PCPs miss PMADs not because they are inattentive, but because the visit, the training pipeline, and the patient experience are aligned against detection. Structured screening and a defined referral pathway flip those defaults.

Frequently Asked Questions

  • Family medicine residents receive a median of fewer than 10 hours of dedicated perinatal mental health training across three years. Internal medicine programs typically provide none. The result is that most PCPs are managing PMADs with general adult mental health frameworks, which miss perinatal-specific risk factors, postpartum psychosis red flags, and treatment considerations during lactation.

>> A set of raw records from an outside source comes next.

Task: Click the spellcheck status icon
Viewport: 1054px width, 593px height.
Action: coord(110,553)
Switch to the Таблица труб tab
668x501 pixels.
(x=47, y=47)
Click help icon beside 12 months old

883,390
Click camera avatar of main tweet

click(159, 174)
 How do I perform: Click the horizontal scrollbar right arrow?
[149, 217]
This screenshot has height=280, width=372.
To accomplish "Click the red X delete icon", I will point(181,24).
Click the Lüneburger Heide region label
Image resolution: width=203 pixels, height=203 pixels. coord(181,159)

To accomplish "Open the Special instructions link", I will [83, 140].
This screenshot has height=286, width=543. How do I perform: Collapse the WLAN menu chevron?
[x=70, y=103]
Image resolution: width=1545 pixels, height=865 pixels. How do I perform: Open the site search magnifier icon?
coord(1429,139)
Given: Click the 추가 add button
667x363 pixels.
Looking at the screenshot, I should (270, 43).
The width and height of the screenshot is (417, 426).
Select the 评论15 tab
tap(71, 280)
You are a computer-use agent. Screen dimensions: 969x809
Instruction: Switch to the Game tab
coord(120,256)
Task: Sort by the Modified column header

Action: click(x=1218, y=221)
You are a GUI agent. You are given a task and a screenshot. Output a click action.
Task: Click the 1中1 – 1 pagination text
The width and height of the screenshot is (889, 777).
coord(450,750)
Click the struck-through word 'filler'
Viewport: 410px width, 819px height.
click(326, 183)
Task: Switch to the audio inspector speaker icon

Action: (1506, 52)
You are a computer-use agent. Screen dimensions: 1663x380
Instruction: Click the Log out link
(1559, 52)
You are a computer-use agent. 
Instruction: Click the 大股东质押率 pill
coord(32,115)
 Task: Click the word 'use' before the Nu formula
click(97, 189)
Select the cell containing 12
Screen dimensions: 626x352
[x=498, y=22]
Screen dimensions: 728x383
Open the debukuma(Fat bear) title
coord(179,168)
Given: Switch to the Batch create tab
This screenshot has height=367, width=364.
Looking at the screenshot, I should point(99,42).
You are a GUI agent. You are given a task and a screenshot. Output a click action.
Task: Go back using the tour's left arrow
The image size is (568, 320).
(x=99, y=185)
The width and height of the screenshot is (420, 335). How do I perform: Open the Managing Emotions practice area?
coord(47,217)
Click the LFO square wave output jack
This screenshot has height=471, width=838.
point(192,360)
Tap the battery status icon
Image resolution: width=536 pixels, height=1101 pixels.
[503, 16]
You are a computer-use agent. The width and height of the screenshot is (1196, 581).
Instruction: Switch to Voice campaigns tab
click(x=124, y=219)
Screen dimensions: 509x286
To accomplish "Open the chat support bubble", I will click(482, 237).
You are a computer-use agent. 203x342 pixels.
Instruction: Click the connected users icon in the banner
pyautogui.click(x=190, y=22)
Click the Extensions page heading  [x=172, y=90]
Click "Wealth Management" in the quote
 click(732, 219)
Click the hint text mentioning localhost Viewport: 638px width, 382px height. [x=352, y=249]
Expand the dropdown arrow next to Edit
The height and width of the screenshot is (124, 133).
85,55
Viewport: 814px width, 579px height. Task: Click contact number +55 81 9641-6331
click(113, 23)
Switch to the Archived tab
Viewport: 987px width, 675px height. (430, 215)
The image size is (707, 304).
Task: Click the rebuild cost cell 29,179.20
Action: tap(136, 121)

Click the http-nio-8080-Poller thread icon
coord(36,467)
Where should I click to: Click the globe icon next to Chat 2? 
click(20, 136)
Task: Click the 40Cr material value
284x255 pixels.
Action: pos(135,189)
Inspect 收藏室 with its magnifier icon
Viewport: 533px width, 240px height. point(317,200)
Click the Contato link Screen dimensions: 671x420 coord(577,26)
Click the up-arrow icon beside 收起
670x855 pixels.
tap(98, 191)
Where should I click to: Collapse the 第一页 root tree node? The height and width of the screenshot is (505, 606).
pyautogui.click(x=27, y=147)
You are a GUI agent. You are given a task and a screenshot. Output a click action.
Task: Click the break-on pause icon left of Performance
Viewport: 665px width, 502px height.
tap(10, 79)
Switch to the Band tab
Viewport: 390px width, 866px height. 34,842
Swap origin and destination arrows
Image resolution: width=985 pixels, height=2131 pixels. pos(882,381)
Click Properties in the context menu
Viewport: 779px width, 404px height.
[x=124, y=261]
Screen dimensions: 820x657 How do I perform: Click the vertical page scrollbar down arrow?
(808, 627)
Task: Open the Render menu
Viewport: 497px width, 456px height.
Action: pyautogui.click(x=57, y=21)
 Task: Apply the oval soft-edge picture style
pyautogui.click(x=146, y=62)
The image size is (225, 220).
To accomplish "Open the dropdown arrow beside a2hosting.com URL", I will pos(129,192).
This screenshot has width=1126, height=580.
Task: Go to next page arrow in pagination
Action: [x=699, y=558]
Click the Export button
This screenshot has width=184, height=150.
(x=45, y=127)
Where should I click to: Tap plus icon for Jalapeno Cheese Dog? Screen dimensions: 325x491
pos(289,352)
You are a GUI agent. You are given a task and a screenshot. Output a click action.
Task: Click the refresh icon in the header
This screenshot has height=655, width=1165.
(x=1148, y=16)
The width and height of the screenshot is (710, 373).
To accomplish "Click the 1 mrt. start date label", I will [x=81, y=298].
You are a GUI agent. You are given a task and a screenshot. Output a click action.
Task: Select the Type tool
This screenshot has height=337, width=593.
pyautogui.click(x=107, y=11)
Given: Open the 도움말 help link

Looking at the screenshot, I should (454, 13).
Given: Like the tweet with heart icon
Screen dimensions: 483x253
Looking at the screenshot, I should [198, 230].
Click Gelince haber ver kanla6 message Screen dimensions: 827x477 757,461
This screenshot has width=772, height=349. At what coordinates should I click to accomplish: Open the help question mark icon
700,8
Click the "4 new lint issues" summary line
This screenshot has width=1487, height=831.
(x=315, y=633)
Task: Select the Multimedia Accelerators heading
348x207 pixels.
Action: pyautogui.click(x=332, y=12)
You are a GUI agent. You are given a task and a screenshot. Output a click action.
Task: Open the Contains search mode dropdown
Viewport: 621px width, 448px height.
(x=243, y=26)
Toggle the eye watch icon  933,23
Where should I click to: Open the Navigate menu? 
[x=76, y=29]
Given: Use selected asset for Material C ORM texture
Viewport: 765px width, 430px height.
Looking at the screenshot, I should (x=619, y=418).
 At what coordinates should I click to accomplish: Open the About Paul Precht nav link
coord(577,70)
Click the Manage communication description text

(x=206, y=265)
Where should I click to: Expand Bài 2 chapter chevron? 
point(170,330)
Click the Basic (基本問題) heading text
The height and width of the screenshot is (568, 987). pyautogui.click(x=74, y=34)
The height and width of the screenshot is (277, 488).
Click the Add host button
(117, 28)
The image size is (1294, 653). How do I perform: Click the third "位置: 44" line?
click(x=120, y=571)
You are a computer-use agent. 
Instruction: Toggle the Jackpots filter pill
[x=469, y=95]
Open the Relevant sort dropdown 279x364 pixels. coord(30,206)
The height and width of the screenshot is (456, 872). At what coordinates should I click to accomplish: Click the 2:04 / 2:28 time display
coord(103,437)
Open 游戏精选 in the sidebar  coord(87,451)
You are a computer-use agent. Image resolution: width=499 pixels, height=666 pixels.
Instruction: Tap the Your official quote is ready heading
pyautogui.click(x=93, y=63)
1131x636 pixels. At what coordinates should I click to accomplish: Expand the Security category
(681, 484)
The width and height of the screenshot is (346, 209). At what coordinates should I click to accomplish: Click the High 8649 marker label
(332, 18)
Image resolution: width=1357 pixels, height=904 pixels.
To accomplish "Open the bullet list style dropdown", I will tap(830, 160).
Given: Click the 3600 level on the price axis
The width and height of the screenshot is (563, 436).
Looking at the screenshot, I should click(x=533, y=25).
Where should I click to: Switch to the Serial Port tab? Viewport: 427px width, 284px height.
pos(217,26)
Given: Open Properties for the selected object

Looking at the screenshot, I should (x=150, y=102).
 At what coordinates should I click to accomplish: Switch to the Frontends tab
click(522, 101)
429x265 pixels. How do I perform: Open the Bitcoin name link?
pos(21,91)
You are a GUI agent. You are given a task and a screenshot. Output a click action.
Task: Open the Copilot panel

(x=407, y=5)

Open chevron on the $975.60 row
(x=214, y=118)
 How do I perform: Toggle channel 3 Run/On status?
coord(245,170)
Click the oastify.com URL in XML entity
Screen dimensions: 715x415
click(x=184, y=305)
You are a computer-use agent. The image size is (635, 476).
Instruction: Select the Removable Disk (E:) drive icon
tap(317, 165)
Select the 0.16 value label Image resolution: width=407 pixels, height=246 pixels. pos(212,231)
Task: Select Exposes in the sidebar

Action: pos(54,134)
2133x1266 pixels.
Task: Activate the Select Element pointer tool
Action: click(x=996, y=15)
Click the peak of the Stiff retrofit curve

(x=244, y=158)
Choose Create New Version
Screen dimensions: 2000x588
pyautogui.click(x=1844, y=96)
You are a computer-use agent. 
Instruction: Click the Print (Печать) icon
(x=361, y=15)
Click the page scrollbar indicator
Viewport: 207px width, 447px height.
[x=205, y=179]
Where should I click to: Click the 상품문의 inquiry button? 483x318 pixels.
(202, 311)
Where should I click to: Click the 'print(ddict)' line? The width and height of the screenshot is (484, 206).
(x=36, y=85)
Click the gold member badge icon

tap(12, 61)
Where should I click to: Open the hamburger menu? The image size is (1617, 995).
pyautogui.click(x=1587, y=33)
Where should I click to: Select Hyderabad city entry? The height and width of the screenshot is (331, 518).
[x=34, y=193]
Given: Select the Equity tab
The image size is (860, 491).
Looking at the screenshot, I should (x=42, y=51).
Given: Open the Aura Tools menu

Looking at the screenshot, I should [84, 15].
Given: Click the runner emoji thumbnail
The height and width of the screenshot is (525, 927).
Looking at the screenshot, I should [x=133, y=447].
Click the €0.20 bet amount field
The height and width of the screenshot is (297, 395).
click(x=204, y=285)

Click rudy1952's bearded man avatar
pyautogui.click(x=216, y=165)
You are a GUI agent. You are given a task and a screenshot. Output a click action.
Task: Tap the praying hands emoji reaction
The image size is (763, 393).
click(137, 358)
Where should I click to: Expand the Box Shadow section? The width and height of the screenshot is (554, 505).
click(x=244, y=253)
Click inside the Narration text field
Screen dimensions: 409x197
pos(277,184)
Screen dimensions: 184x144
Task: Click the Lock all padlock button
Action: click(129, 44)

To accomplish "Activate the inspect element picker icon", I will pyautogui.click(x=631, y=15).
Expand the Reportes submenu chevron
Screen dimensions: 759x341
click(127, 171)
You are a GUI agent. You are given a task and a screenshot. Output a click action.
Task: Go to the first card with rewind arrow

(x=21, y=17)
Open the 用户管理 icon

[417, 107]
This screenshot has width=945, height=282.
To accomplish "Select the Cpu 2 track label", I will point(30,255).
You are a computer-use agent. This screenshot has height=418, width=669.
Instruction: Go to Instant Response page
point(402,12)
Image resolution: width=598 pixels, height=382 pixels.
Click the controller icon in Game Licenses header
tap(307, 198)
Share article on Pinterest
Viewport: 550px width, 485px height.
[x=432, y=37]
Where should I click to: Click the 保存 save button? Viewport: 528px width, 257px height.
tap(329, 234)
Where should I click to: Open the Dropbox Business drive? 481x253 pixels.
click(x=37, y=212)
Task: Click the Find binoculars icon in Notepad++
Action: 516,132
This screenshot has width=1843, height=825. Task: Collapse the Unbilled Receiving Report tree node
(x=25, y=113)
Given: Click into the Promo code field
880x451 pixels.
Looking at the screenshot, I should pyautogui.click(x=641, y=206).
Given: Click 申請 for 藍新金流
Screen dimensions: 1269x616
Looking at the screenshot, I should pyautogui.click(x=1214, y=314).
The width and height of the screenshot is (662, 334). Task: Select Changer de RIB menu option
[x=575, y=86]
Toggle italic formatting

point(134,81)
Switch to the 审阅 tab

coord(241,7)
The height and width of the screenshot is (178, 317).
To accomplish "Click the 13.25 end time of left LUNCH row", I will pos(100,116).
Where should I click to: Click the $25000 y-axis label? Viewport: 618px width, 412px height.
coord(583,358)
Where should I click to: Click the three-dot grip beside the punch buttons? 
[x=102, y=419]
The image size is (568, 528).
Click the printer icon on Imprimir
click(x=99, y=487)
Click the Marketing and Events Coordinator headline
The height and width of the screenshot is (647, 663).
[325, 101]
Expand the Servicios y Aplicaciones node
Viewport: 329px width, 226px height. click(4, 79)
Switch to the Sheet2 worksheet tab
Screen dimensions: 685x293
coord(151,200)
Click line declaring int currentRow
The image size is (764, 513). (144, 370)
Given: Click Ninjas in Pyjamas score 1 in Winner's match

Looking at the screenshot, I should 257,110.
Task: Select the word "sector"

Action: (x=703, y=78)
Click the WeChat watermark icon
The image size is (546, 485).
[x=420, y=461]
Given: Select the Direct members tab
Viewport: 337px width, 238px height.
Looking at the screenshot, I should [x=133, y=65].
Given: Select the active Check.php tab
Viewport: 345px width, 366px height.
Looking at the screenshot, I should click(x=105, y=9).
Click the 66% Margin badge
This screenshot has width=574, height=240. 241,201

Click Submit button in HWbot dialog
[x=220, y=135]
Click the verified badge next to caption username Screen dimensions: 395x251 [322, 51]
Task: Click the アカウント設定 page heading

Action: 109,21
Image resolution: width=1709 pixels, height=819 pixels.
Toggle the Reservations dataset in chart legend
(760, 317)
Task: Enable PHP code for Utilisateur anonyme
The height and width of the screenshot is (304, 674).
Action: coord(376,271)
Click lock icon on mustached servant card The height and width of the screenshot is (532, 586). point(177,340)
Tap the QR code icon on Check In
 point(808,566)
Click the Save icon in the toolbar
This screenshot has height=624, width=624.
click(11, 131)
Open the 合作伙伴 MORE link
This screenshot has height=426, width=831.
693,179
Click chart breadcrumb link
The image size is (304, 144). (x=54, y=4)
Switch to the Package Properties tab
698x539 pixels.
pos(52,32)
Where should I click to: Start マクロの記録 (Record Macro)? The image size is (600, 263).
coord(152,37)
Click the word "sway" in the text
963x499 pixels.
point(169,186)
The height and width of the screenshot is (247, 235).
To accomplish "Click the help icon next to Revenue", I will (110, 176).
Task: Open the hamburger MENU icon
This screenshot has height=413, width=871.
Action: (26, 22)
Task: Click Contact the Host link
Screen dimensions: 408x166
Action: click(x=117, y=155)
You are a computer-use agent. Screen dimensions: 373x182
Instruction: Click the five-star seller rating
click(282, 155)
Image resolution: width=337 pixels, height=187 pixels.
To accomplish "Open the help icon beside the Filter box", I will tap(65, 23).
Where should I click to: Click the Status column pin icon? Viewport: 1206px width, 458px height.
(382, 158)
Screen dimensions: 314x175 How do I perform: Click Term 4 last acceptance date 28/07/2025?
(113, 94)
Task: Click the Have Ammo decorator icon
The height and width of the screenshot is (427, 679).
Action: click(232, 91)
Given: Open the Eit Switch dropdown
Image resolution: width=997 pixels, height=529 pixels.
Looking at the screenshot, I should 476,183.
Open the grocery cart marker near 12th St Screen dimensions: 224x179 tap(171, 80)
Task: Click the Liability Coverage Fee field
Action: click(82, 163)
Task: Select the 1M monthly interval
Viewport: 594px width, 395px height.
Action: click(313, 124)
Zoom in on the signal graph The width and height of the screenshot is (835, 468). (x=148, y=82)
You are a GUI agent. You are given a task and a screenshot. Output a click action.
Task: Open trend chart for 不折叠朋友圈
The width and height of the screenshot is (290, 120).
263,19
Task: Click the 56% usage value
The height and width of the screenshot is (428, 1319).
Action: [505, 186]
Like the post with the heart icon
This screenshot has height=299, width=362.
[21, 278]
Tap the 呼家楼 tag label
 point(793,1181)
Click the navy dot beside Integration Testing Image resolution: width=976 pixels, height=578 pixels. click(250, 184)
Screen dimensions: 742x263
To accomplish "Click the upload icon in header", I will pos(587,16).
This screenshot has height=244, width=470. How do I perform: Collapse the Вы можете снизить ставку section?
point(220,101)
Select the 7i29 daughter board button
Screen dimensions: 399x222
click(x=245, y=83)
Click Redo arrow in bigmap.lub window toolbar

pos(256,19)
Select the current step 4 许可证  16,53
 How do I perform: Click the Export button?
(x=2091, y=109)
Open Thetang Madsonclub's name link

  • Stigma is the dominant driver. Perinatal patients often fear that disclosing depression or anxiety will trigger CPS involvement, custody concerns, or judgment from family. Many also internalize the belief that struggle is a normal part of new parenthood and that asking for help signals failure. In a 15-minute visit with a clinician they may not know well, the threshold to volunteer mental health symptoms is high.

  • Persistent insomnia is the highest-yield somatic flag, particularly insomnia that continues when the infant is sleeping. Other common presentations include fatigue out of proportion to recovery, new GI symptoms, headache, and chest tightness or palpitations. Anxiety disorders especially present with somatic symptoms before mood symptoms surface.

  • Yes, with structure. The EPDS takes patients 3 to 5 minutes to complete and can be administered before the visit via tablet, portal, or paper. Scoring takes under 30 seconds. The clinical conversation that follows a positive screen is the time-intensive part, which is why a defined referral pathway matters. Screening itself does not lengthen the visit.